They stood for a moment hand in hand. Not a sound could be heard save the water lisping in the spring. He touched her hair. “Beautiful hair!” he half whispered. “If it had been cut off, when you came so near having the fever, I should have asked you to give me a curl.”
His veins throbbed with tenderness—between these two there was a tie nearer than blood—the tie of comradeship. One couldn’t think of relations more subtle or pure.
“Give me your knife,” she said.
Glenn raised her face, touching her chin gently with the tips of his fingers.
“No, no,” he said. “It is much prettier where it is. I wouldn’t let you cut one off.”
She turned and closed her violin case with a snap.
CHAPTER XI.
When he had gone, Esther went back to the woods. The thought of his coming with the Christmas time kept her nature alive and glowing. Her interest in music became more absorbing than ever.

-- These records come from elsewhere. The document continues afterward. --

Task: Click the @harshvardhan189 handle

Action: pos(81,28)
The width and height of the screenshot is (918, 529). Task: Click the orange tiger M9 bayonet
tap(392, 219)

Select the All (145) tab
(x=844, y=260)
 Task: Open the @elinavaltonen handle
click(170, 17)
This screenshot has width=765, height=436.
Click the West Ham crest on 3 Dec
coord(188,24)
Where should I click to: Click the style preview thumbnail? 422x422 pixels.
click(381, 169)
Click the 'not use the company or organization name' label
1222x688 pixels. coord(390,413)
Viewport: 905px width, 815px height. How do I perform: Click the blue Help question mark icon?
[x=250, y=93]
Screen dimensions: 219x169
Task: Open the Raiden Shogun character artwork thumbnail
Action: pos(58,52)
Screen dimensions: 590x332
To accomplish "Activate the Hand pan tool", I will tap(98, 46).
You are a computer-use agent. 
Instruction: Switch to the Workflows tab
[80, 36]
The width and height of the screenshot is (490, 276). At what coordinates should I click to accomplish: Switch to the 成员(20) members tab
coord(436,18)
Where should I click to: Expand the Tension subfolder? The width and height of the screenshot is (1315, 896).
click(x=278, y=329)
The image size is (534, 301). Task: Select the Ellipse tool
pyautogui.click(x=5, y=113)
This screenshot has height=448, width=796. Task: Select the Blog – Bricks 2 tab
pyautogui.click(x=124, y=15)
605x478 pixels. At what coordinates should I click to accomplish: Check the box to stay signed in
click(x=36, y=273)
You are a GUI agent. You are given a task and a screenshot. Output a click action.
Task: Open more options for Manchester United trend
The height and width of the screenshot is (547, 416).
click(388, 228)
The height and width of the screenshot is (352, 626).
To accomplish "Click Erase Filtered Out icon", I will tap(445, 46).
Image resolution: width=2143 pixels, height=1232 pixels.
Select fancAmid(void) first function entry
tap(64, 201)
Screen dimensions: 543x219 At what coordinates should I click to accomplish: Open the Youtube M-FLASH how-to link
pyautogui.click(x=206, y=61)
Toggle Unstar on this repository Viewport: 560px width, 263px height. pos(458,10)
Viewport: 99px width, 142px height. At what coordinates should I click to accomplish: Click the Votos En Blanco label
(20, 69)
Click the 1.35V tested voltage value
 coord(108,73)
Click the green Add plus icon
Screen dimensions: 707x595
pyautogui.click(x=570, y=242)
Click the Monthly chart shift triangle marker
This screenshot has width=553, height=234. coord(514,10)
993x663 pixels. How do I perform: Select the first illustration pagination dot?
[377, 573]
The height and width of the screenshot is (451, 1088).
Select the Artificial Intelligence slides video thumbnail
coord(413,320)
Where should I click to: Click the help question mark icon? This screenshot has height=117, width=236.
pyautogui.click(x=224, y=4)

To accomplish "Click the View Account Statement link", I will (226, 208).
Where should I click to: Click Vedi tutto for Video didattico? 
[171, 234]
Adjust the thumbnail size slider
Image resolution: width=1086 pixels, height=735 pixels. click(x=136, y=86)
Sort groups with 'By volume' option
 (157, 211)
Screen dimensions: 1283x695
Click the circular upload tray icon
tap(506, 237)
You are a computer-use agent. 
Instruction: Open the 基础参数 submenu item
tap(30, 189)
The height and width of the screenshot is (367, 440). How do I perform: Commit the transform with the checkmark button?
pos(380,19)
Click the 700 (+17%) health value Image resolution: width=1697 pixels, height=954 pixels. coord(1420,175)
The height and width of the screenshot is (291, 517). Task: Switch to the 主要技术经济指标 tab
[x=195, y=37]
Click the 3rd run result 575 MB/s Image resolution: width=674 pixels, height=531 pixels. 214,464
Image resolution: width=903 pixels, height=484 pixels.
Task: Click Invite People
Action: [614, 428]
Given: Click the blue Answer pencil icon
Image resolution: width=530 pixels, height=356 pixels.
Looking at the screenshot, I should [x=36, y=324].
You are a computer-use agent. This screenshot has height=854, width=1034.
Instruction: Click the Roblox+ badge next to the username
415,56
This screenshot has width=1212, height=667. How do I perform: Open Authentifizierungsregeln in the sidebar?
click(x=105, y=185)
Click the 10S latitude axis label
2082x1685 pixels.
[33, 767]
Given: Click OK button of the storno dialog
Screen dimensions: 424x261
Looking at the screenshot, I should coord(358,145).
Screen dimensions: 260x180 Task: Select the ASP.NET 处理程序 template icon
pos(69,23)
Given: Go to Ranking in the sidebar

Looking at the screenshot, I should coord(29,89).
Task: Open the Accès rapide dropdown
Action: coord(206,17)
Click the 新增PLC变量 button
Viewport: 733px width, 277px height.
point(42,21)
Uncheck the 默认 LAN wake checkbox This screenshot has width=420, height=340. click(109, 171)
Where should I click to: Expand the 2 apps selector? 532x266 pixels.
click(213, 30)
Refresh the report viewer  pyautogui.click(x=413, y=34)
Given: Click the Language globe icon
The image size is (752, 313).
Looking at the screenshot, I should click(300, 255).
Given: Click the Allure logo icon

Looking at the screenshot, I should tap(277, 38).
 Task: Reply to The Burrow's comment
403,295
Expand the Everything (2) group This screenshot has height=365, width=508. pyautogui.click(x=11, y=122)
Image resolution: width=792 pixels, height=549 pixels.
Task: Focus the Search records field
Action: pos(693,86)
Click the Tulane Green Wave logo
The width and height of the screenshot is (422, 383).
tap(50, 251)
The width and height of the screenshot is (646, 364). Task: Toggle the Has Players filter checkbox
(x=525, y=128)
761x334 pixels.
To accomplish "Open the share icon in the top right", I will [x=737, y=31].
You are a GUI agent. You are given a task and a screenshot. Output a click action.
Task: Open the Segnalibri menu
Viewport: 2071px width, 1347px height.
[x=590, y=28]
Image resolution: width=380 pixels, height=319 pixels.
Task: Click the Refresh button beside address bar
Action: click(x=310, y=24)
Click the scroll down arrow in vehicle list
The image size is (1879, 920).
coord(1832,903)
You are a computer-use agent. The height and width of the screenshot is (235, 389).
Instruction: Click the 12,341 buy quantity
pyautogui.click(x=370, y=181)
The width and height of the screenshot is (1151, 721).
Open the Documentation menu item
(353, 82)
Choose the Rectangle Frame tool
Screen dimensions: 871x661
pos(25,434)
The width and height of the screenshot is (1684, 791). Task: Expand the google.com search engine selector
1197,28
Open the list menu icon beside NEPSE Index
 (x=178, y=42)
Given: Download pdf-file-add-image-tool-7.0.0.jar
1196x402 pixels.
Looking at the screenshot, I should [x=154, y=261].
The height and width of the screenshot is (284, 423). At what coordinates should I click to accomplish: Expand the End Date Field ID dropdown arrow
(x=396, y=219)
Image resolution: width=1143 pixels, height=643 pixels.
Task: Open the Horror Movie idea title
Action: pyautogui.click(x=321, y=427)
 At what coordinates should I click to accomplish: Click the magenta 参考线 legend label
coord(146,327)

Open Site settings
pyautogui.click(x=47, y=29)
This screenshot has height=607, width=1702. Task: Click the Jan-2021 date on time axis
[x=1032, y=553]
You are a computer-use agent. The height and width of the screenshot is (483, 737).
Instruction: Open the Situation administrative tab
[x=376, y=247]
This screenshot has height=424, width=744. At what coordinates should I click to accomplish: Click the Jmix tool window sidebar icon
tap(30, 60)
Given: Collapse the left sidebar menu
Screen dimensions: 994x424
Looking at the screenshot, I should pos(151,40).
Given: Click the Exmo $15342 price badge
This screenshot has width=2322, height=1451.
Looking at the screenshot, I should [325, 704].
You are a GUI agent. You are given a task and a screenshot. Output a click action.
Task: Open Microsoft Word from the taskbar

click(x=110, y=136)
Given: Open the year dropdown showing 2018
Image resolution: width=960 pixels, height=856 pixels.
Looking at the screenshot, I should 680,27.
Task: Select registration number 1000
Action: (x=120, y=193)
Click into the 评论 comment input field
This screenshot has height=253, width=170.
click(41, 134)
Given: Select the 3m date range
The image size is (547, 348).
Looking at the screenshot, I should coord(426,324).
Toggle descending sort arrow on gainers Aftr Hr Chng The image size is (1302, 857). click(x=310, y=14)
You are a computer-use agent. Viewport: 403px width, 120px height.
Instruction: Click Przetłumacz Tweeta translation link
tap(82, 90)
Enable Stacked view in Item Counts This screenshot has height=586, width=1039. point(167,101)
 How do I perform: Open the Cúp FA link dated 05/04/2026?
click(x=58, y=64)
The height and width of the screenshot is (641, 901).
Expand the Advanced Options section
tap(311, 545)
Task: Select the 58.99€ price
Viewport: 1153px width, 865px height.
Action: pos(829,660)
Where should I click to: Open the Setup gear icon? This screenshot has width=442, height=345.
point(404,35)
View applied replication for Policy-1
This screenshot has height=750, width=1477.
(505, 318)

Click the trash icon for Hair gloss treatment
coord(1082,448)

She practiced for hours at a stretch. This exceptional interest was a triumph that had given the old grandfather a steadier balance of mind, when during these years he had tried to fill her mother’s place, nurturing, encouraging the possibilities that lay in this young soul, ennobling, inspiring a deeper meaning to life. Glenn Andrews had helped him. He appreciated that. They saw him occasionally when they went in to her lessons. Esther seemed to realize that Mr. Campbell was making a sacrifice for her sake and every week the professor could see the forward step she had made.
The college monthly came to her regularly now. It always had poems or stories by Glenn Andrews. All these she preserved. There was a sort of reverence in her care of them. They were a part of him—his creations. In the satisfaction derived from them, she became more impatient as to her own imperfections. The ripe, rich beauty of autumn trailed by in all its glory without the love it once had from her. Her walks became less frequent. She felt a relief when the snow first fell. Snow always suggested Christmas. She kept such close watch that the calendar was not needed to tell her when it was near. In the innocence of her heart, she pictured Glenn Andrews watching the hours go by with the same impetuous eagerness—he who had gone back to his old solitary life, as though nothing had dropped in for a moment to change it.
It was Christmas. A light snow lay over the valley.